“Maman est avec vous
Maman est avec vous
Pour toujours…”
Nothing becomes Medea (or at least this version of her) as much as her entry into the world. Into a liminal space shrouded in smoke, summoned by a clarion call from the ether, an unknowable shape emerges. Obscured by lush swathes of fabric, movement governed by improbably high platforms, this figure casts extraordinary shadows (stunning lighting work from Chahine Yavroyan) until they arrive centre stage to finally deliver their story.
And though Euripides’ enduring classic may be familiar, it’s not likely one has heard it told quite like this. Medea, Written in Rage was reimagined by the Haitian-French Jean-René Lemoine and has been translated and adapted here by Neil Bartlett, to be performed by the Frenchman François Testory. A dancer and singer of some considerable renown, he submerges us into a queered-up, highly-politicised sonic experiment of a piece which is, at times, hugely arresting.

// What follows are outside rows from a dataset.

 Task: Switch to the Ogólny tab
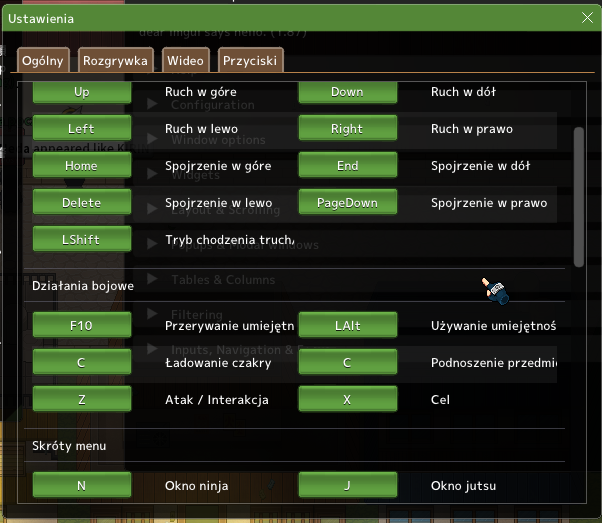pos(43,61)
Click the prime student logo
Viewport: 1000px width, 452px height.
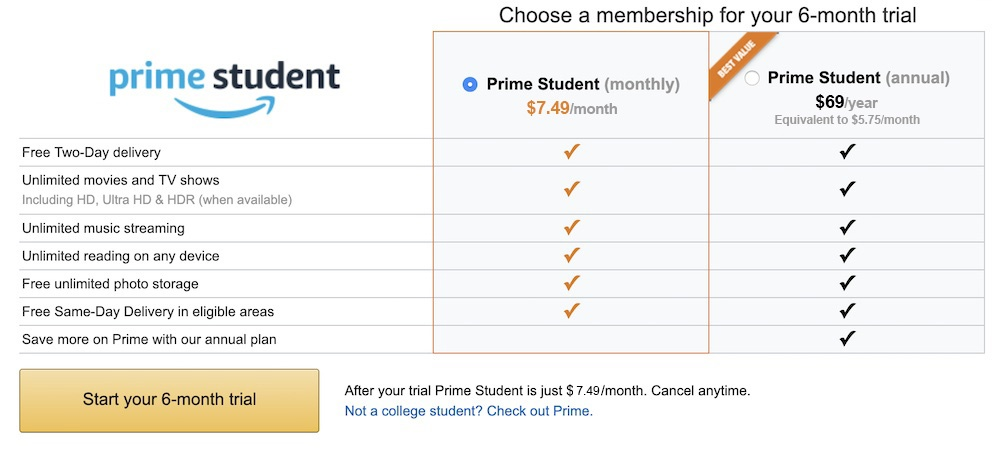(224, 87)
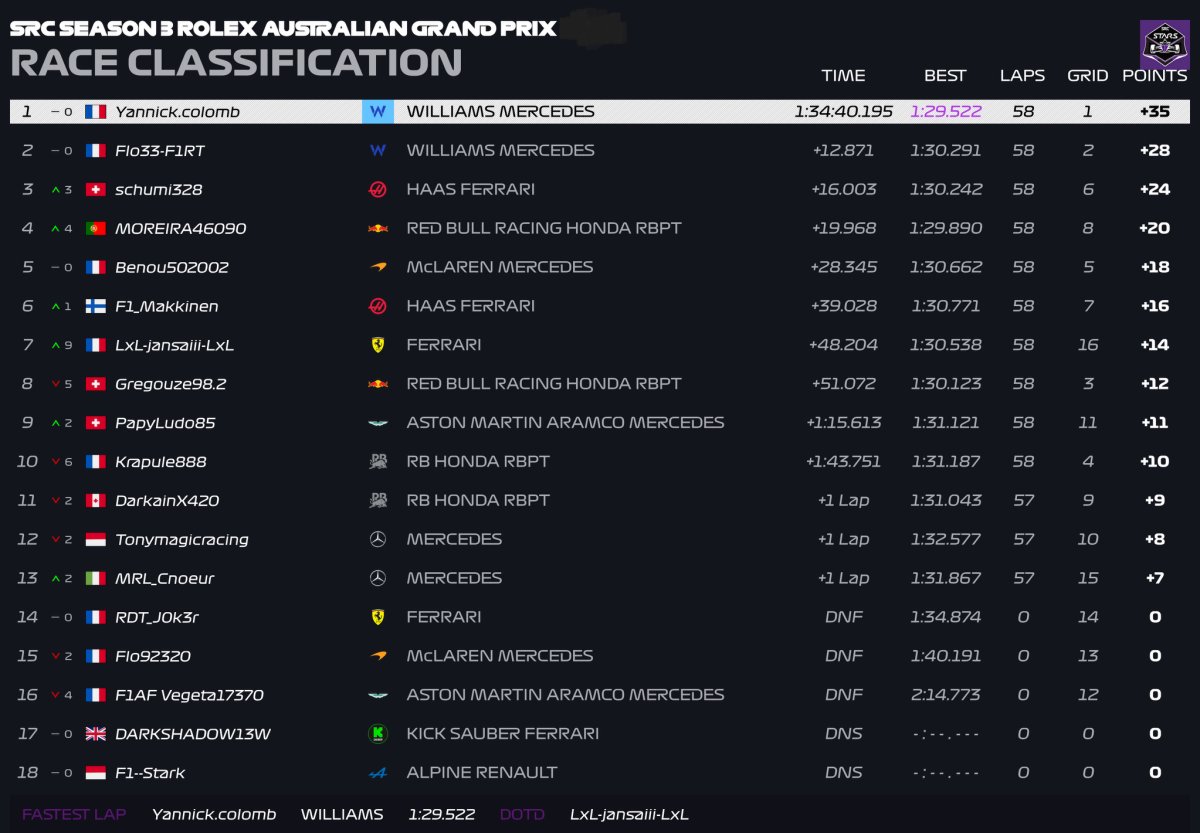Click driver name Gregouze98.2

click(x=171, y=384)
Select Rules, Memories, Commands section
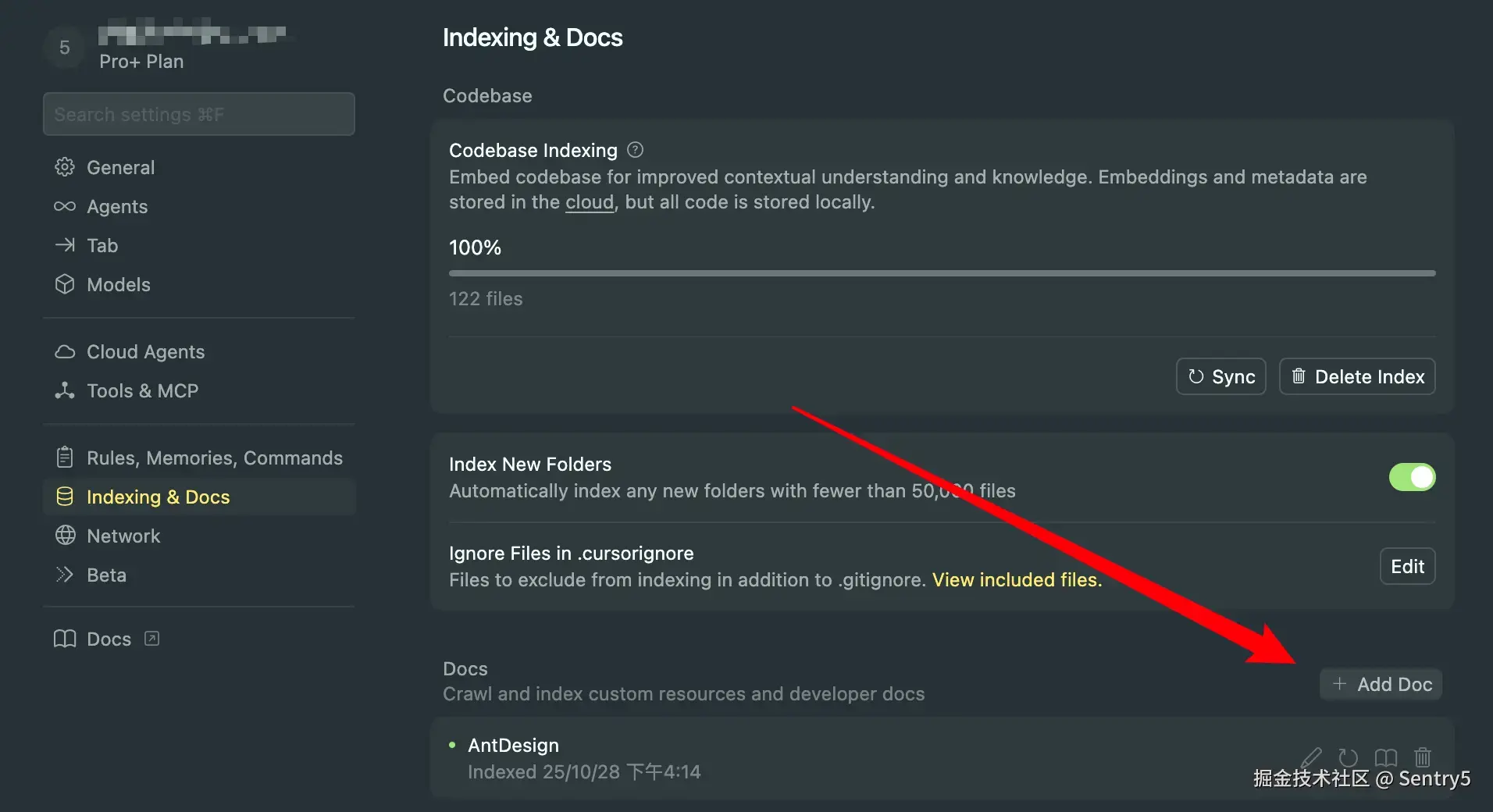Image resolution: width=1493 pixels, height=812 pixels. pos(214,458)
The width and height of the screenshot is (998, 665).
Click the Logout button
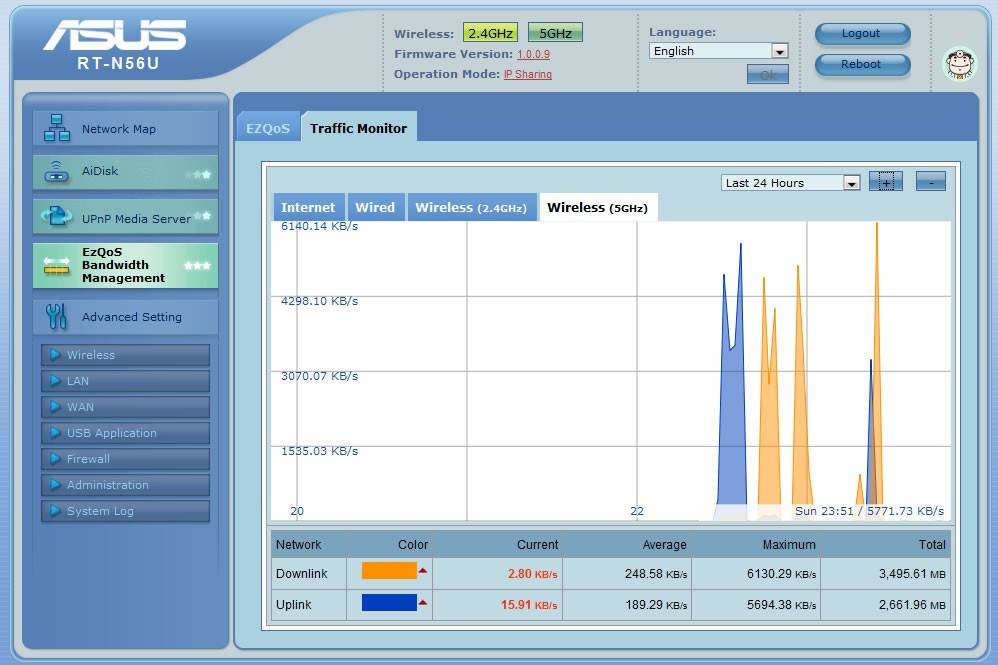[x=862, y=34]
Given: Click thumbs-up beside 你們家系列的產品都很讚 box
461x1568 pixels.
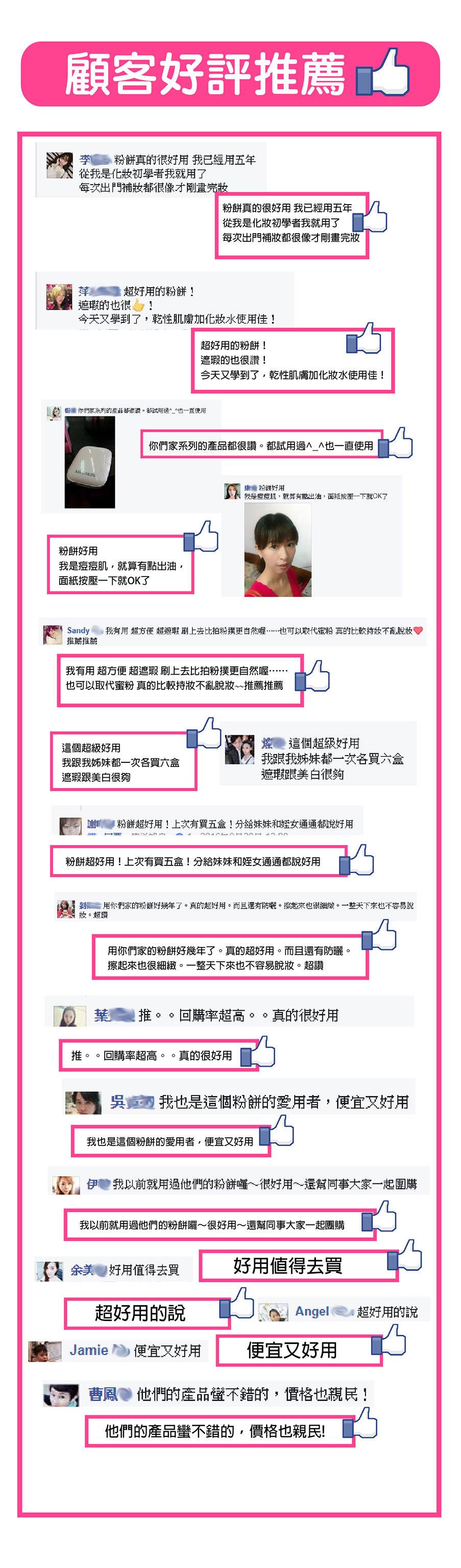Looking at the screenshot, I should pos(395,442).
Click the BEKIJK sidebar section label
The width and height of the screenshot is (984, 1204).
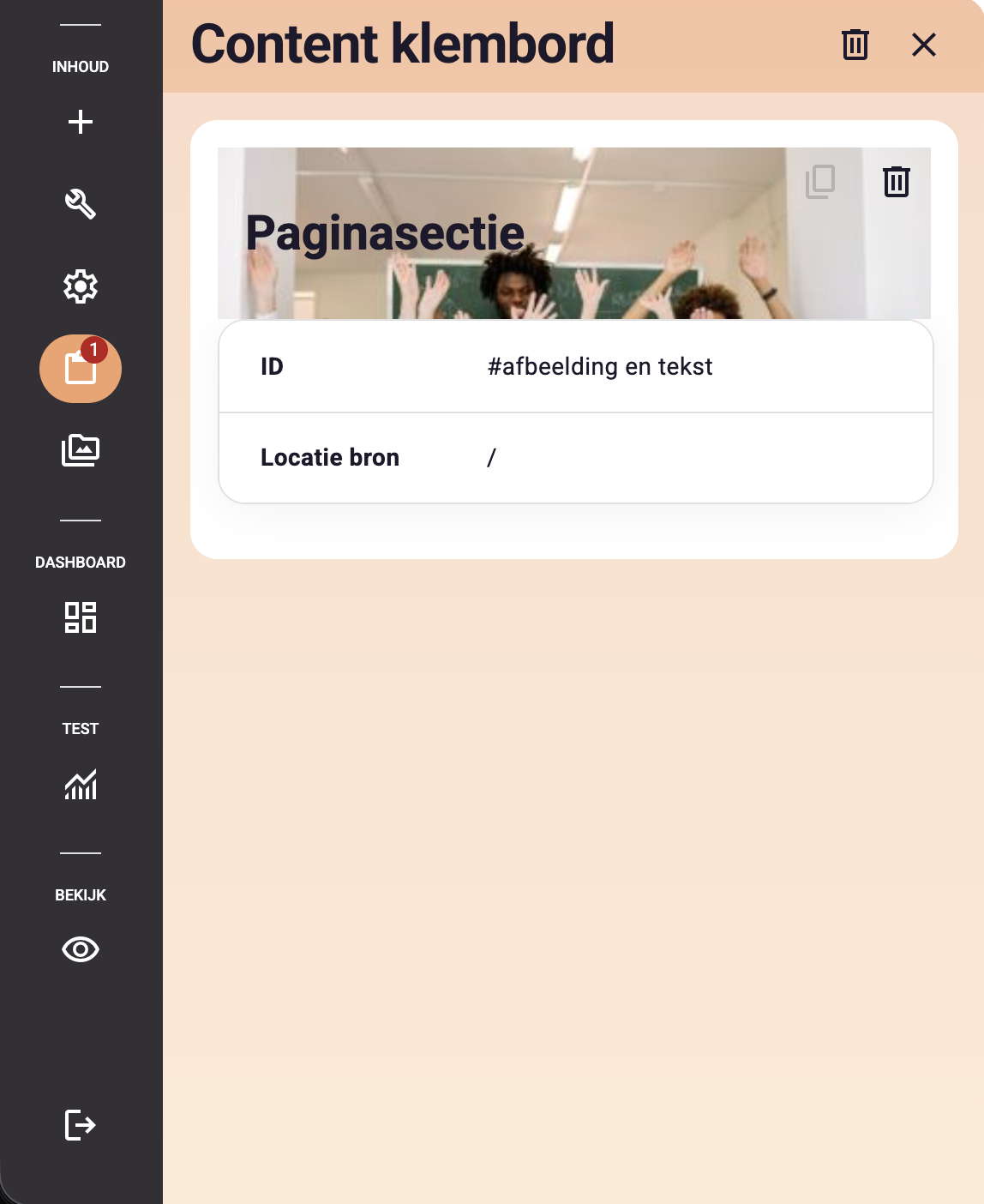click(x=81, y=895)
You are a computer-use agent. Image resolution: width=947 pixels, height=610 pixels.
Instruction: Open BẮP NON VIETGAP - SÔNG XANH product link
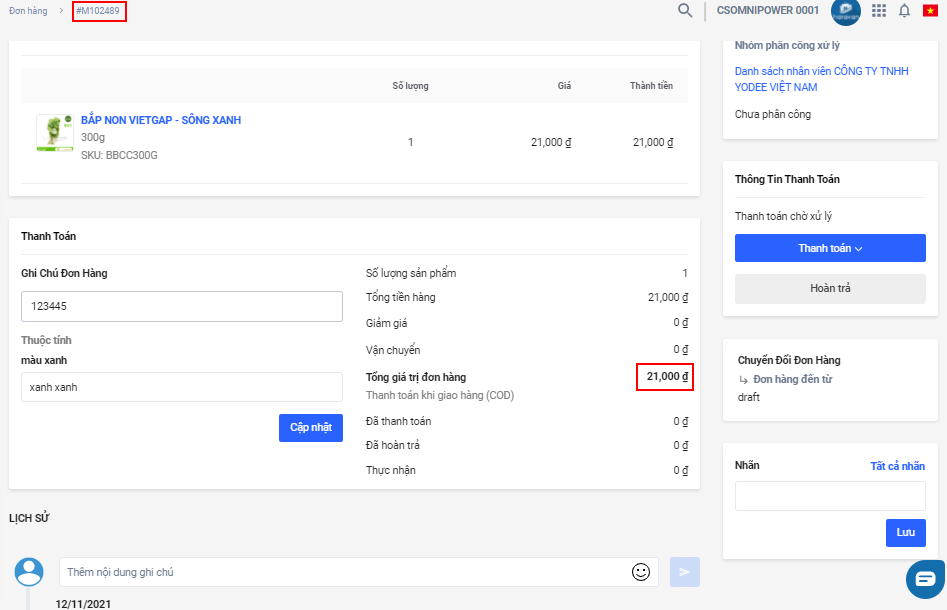(x=160, y=120)
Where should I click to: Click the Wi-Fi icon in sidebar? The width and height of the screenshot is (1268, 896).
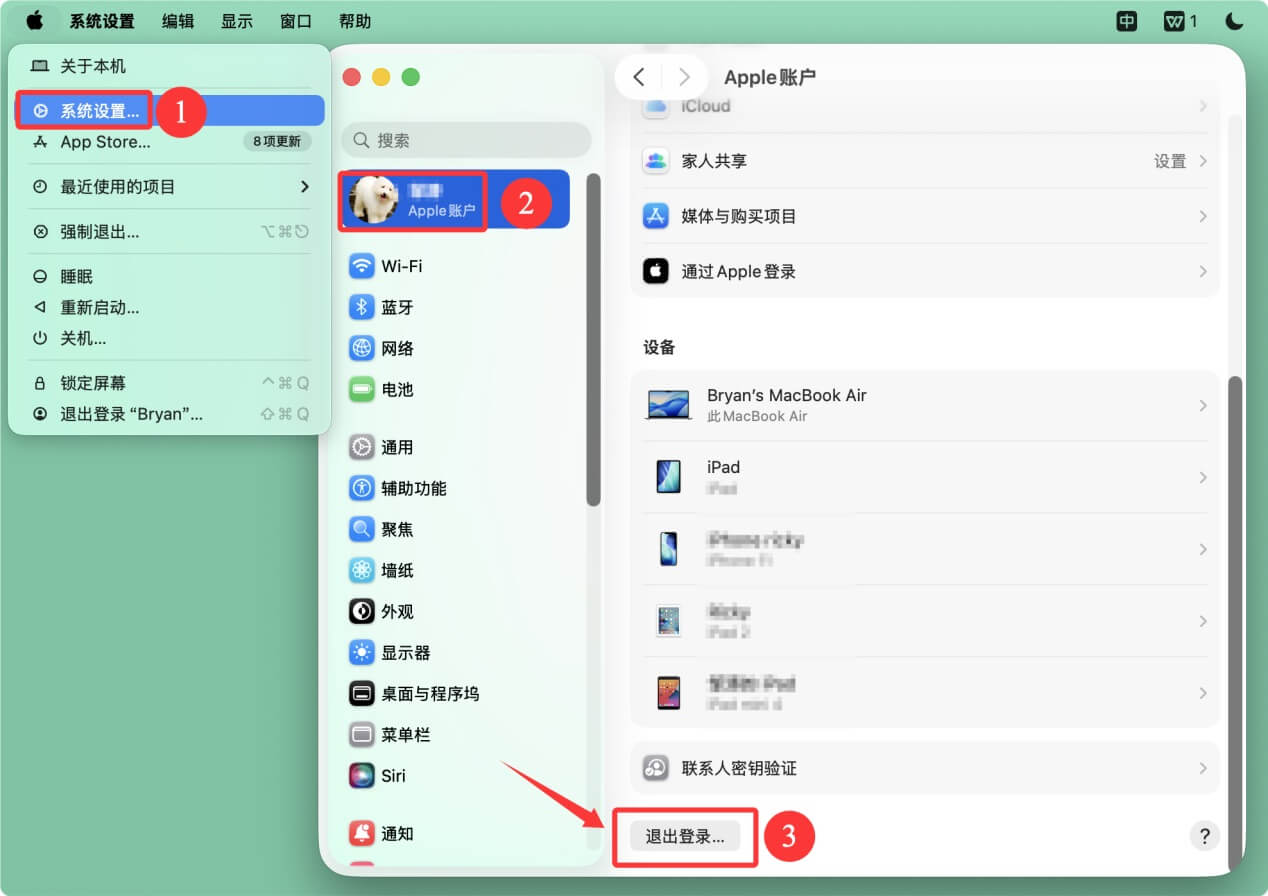click(361, 266)
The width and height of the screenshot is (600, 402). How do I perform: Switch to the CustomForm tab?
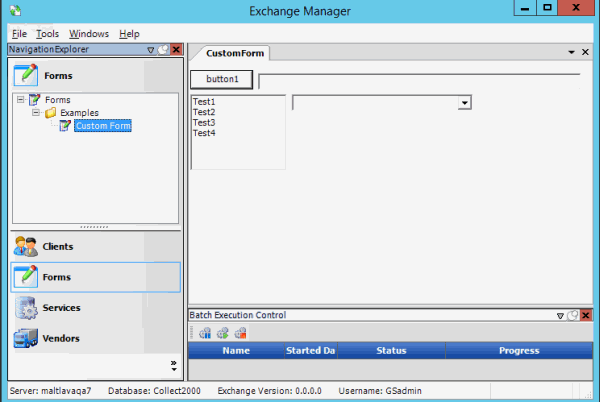234,53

Though still rooted in Greek mythology, the beauty in this Medea is how she fucks with our perceptions – of gender, of victimhood, of immigration, of sexual agency, of the patriarchy itself. The dramatic golden silk (by corsetier Mr Pearl) of her gown coils around her like the history of the legendary women she invokes; the live sound work and vocal sampling (by Phil Von) elevates the tale into her own version of epic, elemental storytelling that cannot be denied.
For by queering the pitch (as it were) in her giving her her own voice, so vibrantly told by Testory, we gain a new perspective on the vengeance she wreaks on those who have wronged her. Shaped by the damage she wrought on herself to secure Jason, and the damage she wrought on herself to keep Jason, the repercussions of her colonisation and abandonment reverberate with real resonance as an indictment of Western behaviours, of male behaviours. An undeniably intense experience.